One day my mom decided to take us to church and I heard them talking about youth camp. I was interested in making friends and getting away from home to have fun, so I signed up for those two reasons. At youth camp I had an encounter with God. For the first time ever I felt the overwhelming love of God. As we were worshipping I saw kids my age seeking God. All I knew growing up was kids seeking the things of the world. It was all new to me and then all of a sudden I found myself weeping. I fell to my knees crying out to God, feeling as if someone was wrapping their arms around me, comforting me, but nobody was actually there.

There is no way else to explain it except for I felt the presence of God and knew He was real at that moment. I surrendered all to Him and gave Him my life. All hurt, pain and loneliness left at that moment. For the rest of that camp I started to see my purpose. I started to know that I was called to something greater. I started to see myself as a child of God, as a princess to my true Father the King. From that summer on I started seeking God and growing in my relationship with Jesus. It hasn’t been an easy, smooth path but it has been the best decision I’ve ever made in my life. I now have the closest friend I could ever have. I now have a Father, someone who loves me unconditionally. Someone who will never leave me or forsake me. Someone to go through the mountains and valleys with, the good times and bad.

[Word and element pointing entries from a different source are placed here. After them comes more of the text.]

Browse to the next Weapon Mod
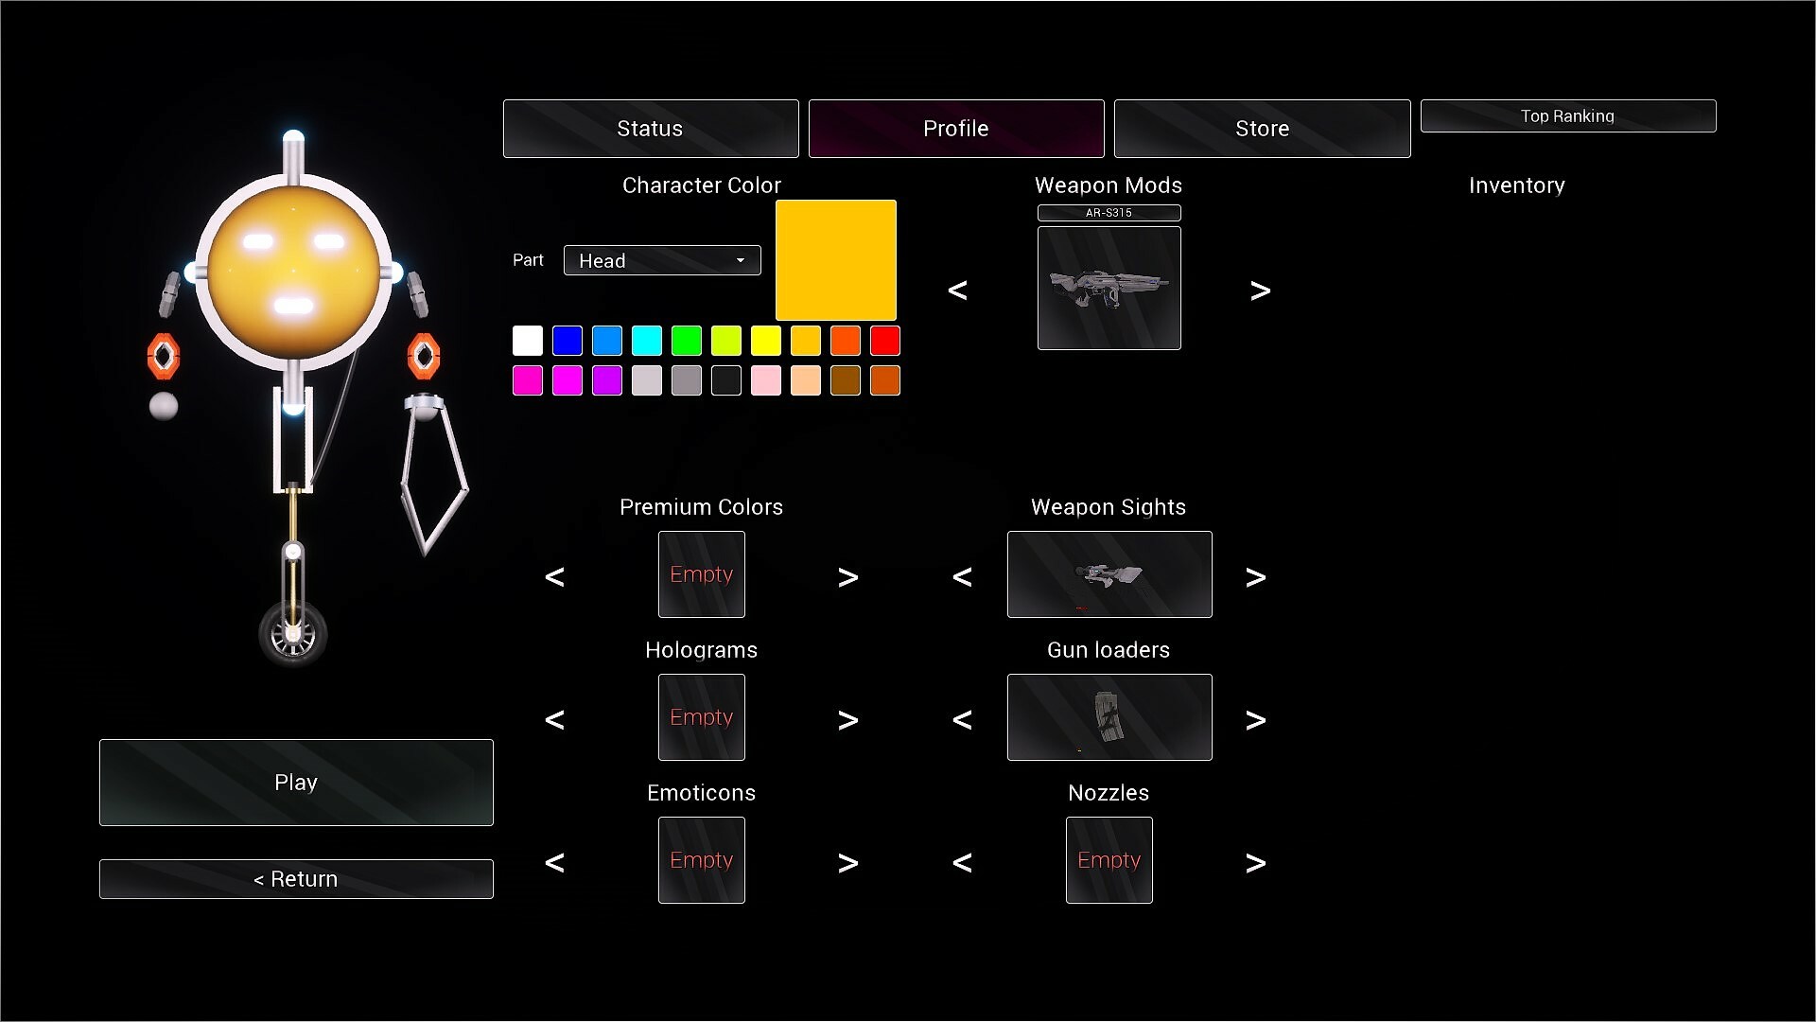Image resolution: width=1816 pixels, height=1022 pixels. (1261, 290)
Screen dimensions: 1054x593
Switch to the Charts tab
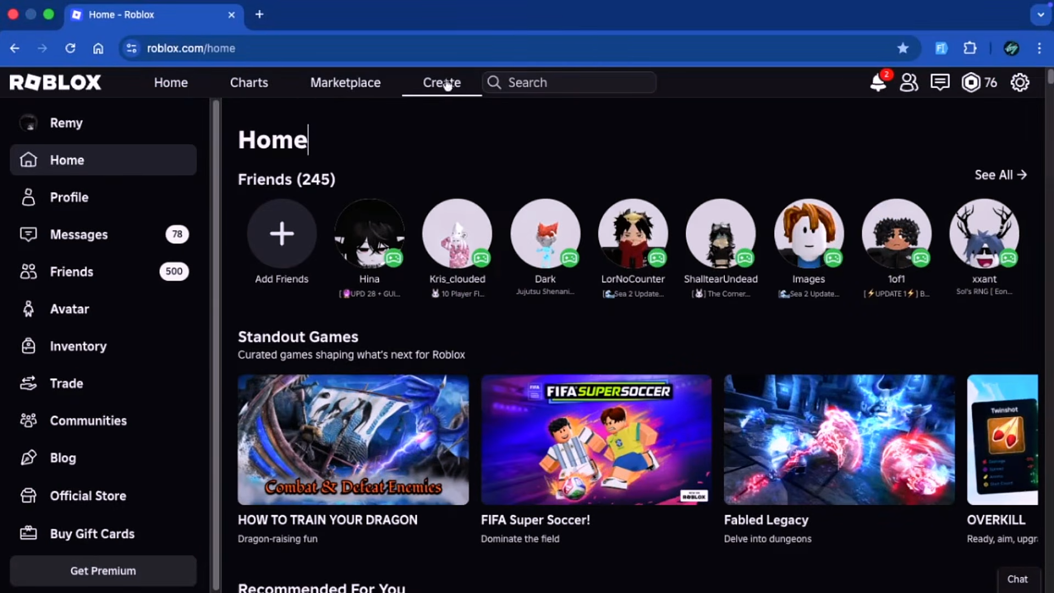(x=249, y=83)
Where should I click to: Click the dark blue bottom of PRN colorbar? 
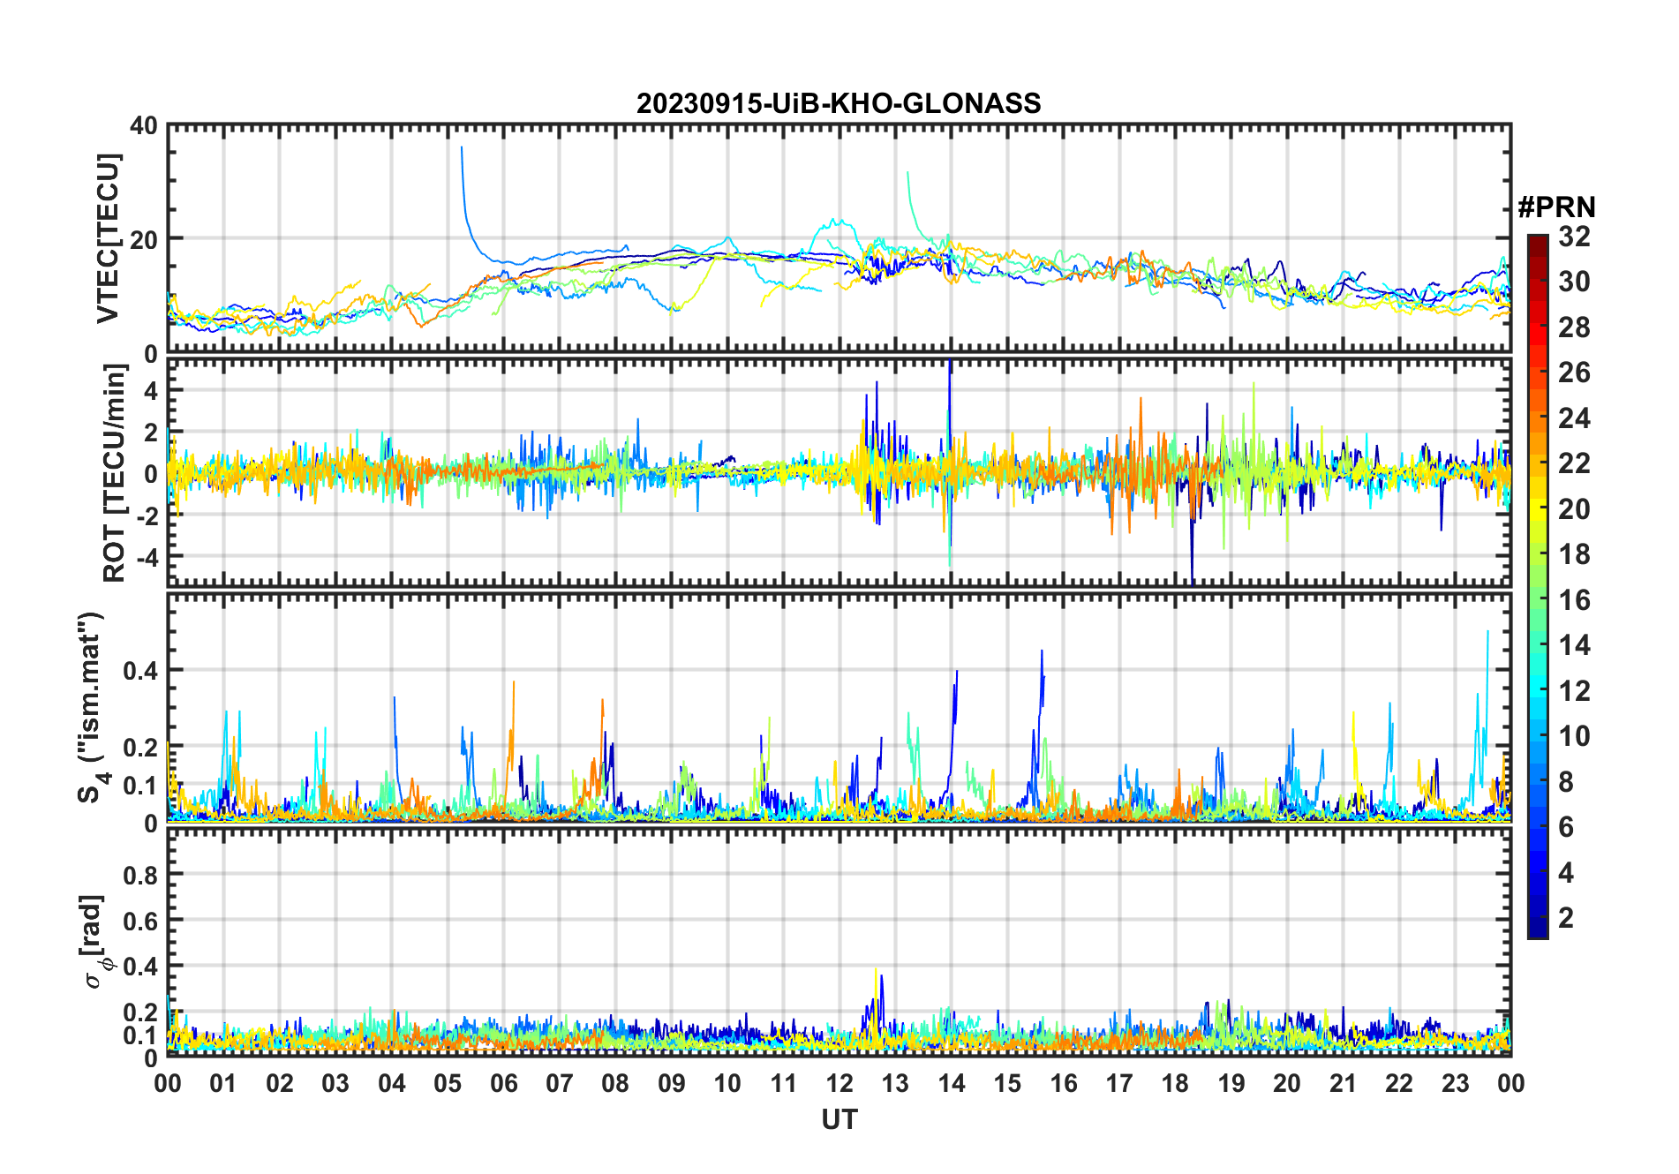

I am now united with Christ Jesus. I made the decision to go to Bible college to get more wisdom and revelation of who I am in Christ. I found my purpose and calling in life and have learned so much about the Word. This past May I graduated from Bible college. I want to share the Gospel and what God did in me with the world.I desire to have God work through me to show others His goodness and light. I am and will always be growing and learning, but I am a new creation in Christ, all things have passed and all things have been made new. I am beyond grateful for this opportunity to write for Lane of Roses on the Writing Ambassador Team, as this is my next step in ministry, next step towards spiritual growth and in fulfilling my purpose.